Während die jüngeren Hakkas den Dialekt in der Schule lernen können, versucht man mit unterschiedlichen Methoden bei Akademikern Interesse zu erregen. Der CHA hat mehrere Konferenzen und Seminare abgehalten, darunter die zweitägige Weltkonferenz über Hakka-Kultur im Dezember 2002, an der über 400 Menschen aus Taiwan und dem Ausland teilnahmen. Die akademischen Studien des Hakka-Dialektes und der Hakka-Kultur erhielten vor sechs Jahren mit dem Aufbau des Zentrums für Hakka-Studien an der National Central University (NCU) in Taoyuan enormen Auftrieb. "Das Studium der Hakka-Kultur hat in internationalen akademischen Kreisen schon Aufmerksamkeit erregt, doch Taiwan musste sich erst auf die systematische Erforschung des Bereichs im Inland vorbereiten", verrät Lai Jeh-hang, Gründer des Zentrums und Dekan des College für Geisteswissenschaften der NCU. "Außerdem ist die Universität die geeignetste Stätte für ein solches Zentrum, denn in Taoyuan lebt die größte Hakka-Gruppe der Insel, und es gibt hier reiche Ressourcen für das Hakka-Studium."

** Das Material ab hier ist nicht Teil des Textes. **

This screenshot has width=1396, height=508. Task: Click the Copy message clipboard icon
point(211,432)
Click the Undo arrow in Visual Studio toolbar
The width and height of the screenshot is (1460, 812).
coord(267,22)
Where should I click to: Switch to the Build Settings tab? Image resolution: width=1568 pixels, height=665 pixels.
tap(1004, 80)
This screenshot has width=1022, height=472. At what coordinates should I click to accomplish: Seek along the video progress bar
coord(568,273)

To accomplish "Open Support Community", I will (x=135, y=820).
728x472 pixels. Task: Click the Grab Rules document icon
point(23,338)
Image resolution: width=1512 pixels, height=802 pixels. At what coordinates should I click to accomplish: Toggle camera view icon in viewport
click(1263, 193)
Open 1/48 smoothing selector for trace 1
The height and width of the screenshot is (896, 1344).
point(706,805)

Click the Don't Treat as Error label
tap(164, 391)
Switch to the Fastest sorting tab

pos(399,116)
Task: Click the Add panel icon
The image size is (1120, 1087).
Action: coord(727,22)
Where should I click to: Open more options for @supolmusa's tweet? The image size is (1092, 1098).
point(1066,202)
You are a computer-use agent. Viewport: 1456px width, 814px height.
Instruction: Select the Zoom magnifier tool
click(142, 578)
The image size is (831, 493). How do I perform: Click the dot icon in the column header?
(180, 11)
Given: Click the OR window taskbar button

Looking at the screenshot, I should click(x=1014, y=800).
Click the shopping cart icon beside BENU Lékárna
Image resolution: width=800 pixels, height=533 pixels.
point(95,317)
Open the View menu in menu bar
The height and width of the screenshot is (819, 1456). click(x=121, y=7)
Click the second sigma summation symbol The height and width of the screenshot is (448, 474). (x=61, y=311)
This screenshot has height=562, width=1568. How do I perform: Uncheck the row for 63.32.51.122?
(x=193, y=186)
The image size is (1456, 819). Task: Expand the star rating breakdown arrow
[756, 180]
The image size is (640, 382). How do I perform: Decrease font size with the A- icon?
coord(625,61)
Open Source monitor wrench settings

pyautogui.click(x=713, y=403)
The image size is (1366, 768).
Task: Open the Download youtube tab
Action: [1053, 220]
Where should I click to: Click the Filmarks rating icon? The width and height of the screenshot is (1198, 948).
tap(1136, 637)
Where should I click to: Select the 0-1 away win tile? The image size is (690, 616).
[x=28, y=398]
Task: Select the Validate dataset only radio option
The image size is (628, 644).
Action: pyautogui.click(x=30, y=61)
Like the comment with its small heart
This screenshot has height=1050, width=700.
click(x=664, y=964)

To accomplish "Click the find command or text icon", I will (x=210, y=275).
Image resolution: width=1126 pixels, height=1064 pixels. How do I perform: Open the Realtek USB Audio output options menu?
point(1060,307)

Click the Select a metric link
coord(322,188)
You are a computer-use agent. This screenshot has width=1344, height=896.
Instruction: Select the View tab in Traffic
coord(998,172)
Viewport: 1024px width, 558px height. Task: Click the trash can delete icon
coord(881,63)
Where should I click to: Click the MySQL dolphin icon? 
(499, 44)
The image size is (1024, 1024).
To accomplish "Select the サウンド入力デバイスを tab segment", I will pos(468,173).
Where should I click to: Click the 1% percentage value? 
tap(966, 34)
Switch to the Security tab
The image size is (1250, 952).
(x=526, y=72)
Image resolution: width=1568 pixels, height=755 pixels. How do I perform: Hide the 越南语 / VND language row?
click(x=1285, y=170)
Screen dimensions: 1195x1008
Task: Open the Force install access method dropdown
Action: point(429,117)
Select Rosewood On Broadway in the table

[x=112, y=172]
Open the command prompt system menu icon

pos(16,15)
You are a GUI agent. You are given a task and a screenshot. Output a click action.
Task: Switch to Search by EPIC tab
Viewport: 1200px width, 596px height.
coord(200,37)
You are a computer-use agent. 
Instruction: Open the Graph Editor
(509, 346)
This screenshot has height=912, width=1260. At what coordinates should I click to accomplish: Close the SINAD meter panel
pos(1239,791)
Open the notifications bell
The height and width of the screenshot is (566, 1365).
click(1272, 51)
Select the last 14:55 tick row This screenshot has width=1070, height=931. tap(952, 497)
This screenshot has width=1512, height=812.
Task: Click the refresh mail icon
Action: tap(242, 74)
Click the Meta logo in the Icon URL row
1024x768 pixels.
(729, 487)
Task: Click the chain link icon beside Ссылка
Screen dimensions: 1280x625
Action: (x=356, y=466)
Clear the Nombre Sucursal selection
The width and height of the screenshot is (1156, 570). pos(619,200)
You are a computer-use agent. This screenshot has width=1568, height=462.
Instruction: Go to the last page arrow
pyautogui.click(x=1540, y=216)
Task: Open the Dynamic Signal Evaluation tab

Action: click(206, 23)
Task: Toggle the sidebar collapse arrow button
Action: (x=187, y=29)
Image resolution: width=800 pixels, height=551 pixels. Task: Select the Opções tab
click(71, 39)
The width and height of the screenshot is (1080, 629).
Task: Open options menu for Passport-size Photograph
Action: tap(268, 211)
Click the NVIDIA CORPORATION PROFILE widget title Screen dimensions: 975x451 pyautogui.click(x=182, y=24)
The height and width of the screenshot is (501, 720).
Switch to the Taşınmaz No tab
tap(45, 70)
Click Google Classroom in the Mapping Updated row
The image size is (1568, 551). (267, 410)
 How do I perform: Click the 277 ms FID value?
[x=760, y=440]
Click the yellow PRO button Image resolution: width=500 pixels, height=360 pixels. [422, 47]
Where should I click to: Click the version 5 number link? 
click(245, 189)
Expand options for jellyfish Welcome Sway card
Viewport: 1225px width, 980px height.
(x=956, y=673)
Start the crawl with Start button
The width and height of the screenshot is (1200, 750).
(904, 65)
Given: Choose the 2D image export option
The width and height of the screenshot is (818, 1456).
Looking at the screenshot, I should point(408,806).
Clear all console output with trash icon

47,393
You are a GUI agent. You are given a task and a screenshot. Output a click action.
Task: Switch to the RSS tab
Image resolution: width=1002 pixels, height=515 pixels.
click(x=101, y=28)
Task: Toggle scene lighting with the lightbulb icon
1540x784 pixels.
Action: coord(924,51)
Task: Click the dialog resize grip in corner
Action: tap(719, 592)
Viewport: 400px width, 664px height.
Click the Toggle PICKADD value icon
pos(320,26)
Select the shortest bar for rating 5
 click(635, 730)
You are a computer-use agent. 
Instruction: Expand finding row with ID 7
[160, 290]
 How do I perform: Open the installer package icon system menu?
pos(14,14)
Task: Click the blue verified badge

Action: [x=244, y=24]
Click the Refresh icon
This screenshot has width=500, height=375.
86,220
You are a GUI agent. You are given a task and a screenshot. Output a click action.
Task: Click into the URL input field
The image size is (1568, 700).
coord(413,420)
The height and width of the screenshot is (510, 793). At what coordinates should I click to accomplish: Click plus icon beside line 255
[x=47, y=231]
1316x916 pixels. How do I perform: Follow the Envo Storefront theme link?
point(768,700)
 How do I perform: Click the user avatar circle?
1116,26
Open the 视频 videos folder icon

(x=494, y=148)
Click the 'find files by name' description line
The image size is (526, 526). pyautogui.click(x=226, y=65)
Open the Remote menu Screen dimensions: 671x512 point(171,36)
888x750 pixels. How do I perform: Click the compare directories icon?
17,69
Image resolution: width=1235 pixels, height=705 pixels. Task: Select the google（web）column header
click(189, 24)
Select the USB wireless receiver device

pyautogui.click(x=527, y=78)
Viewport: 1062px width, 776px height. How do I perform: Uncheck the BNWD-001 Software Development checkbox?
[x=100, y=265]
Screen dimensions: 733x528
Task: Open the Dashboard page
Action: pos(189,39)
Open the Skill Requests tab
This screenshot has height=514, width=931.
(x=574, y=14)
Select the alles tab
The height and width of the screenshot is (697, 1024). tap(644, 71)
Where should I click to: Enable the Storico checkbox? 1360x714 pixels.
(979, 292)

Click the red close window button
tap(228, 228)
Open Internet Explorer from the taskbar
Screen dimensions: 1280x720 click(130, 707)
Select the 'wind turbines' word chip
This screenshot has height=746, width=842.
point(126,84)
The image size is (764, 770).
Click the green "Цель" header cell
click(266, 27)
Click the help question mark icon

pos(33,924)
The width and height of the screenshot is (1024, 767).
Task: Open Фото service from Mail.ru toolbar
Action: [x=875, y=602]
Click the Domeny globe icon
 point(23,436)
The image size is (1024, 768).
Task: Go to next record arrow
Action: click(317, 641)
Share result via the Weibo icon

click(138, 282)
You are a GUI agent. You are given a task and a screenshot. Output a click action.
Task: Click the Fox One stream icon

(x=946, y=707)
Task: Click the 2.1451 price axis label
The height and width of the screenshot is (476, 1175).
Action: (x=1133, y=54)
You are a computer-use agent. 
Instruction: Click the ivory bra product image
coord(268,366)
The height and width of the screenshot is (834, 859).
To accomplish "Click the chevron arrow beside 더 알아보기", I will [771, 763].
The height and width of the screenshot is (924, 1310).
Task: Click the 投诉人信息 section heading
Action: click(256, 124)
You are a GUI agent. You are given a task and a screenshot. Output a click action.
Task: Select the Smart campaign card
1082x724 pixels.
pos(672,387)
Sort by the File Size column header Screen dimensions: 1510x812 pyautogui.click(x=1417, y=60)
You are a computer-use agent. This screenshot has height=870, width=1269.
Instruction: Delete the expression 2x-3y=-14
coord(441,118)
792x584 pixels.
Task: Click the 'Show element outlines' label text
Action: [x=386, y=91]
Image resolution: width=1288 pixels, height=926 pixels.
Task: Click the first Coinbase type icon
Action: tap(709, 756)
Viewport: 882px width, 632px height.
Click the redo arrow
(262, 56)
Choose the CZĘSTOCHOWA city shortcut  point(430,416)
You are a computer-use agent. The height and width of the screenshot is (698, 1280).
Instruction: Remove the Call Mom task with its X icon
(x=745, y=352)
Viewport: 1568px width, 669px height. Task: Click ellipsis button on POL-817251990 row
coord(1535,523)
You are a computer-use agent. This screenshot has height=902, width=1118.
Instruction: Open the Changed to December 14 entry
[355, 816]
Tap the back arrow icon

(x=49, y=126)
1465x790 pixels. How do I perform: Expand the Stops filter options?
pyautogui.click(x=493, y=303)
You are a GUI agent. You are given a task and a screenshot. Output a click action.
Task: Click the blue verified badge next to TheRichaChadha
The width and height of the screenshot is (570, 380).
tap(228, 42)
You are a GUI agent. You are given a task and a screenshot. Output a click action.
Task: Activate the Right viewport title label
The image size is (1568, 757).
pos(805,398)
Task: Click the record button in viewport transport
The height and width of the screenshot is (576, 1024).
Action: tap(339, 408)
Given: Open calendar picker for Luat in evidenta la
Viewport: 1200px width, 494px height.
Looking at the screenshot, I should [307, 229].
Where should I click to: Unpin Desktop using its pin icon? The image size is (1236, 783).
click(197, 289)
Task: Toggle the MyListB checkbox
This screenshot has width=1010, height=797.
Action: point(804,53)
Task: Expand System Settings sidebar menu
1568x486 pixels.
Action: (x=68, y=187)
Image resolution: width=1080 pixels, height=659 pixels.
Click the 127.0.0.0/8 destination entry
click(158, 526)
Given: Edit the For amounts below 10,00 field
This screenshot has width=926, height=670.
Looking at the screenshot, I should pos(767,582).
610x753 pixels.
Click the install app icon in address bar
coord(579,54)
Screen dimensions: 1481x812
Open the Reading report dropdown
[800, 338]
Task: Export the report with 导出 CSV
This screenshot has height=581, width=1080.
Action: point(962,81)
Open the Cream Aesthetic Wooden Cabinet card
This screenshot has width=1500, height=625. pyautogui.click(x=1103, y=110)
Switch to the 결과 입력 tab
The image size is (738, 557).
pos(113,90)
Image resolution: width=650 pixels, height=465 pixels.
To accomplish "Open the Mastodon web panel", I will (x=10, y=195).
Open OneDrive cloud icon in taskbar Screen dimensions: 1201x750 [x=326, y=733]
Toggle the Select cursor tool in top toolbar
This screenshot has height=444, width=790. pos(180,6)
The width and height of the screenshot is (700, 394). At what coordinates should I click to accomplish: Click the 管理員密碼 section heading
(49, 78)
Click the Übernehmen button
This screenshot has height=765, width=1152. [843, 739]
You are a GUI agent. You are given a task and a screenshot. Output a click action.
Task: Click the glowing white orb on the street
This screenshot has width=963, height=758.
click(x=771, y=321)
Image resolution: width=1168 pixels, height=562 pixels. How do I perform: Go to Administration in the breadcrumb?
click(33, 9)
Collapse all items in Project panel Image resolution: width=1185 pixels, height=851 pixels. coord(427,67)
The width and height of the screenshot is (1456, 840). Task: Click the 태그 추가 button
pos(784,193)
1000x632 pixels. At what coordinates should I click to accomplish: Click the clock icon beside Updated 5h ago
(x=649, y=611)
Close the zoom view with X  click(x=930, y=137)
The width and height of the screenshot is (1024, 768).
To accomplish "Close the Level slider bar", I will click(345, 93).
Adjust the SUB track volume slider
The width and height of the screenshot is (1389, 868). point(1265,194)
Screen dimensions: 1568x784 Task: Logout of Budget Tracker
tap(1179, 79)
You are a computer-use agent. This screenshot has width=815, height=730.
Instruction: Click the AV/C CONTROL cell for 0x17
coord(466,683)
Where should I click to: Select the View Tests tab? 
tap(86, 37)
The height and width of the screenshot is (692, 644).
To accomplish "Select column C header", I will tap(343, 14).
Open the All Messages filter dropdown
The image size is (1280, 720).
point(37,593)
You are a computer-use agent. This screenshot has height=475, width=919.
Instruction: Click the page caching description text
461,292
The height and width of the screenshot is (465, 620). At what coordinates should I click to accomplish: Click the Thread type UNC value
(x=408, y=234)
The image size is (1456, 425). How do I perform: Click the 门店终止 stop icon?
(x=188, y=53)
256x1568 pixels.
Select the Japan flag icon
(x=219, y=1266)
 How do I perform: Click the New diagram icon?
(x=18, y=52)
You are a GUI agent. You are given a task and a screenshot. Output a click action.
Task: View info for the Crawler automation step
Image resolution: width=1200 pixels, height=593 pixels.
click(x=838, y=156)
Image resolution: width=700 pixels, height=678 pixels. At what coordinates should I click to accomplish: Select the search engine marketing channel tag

Im Juni dieses Jahres unternahm die NCU einen weiteren Schritt und gründete das College für Hakka-Studien, das erste seiner Art. Zu dem College gehört auch eine Graduiertenschule mit Schwerpunkt auf der Hakka-Kultur und Hakka-Gesellschaften auf der ganzen Erde. Laut Lai -- der selbst gar kein Hakka ist, bei der Planung des Colleges aber eine zentrale Rolle spielte -- plant das College für das kommende Jahr zwei weitere Graduierteninstitute, nämlich eines für den Hakka -Dialekt und eines mit Schwerpunkt auf Politik und Wirtschaft der Hakkas. Das akademische Interesse an allem, was mit den Hakkas zu tun hat, erwies sich als regelrecht ansteckend: Auch andere Schulen erwägen laut Lai nun die Einrichtung eigener Hakka-Colleges, etwa die National Chiao Tung University in Hsinchu.

Durch diese vielfältigen Bemühungen erfährt die Hakka-Kultur eine Renaissance und zeigt, wie Taiwans verschiedene Bevölkerungsgruppen ihr Kulturerbe bewahren und gleichzeitig eine lebendige Rolle in der modernen Gesellschaft spielen können. "Die Hakka-Frage geht alle Taiwaner an", versichert Peng Te-yen und weist damit auf die Bedeutung hin, alle Aspekte der taiwanischen Kulturgeschichte zu erhalten. Als reicher Teil dieser Geschichte finden die Hakkas (客家人,zu Deutsch etwa "Gast-Menschen") eine dauerhafte und deutlich erkennbare Rolle in der bunten Kulturlandschaft Taiwans.